## What to do
Repeat each entry as written and leave the images out of the copy.

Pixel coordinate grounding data
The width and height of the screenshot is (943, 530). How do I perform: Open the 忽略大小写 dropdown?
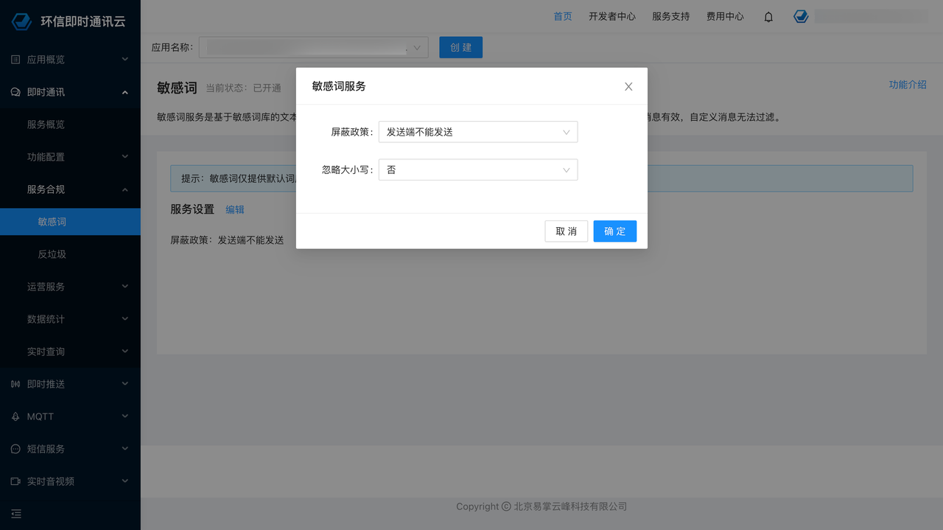tap(478, 170)
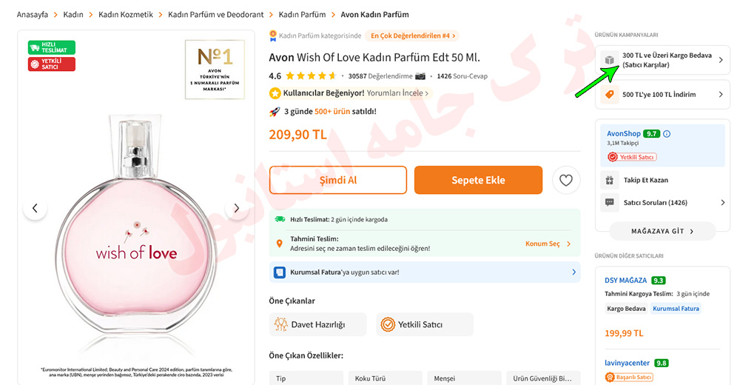Add product to favorites with heart icon

[x=566, y=180]
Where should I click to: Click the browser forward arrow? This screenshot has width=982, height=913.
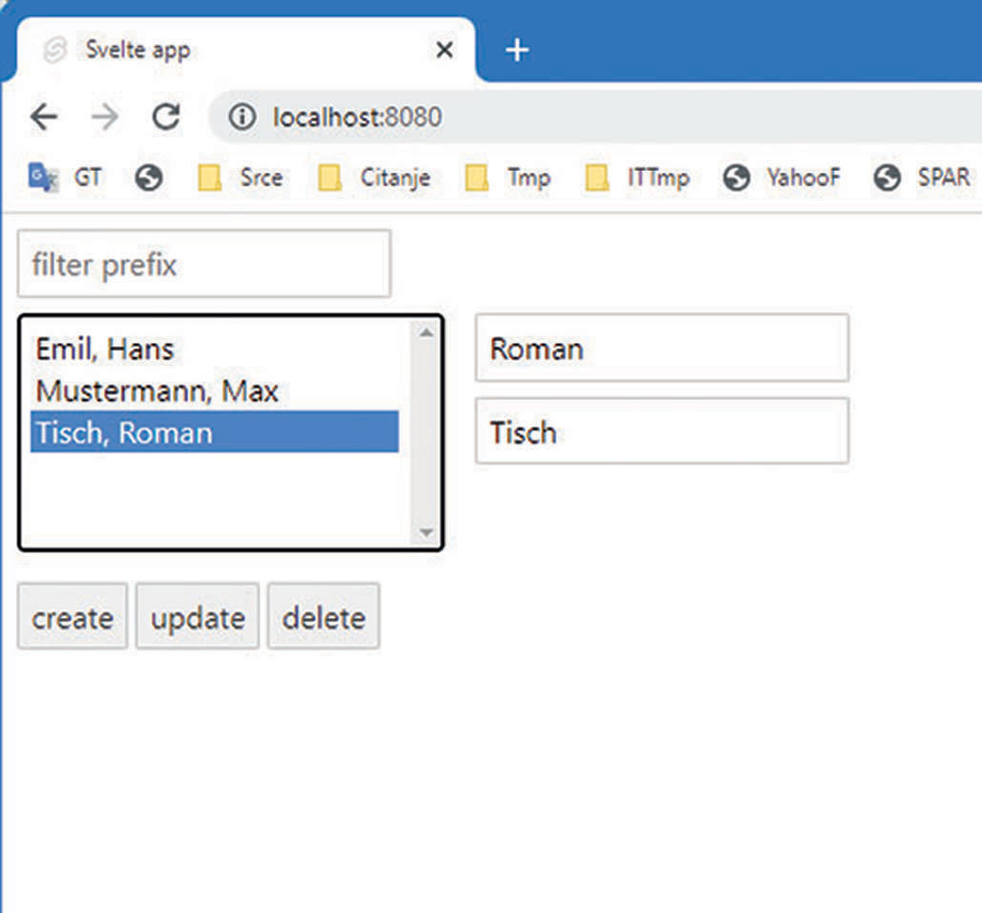105,117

## Answer space
The width and height of the screenshot is (943, 530). How do I perform: Open the 忽略大小写 dropdown?
tap(478, 170)
Add product to favorites with heart icon

[x=566, y=180]
Where should I click to: Click the browser forward arrow? This screenshot has width=982, height=913.
105,117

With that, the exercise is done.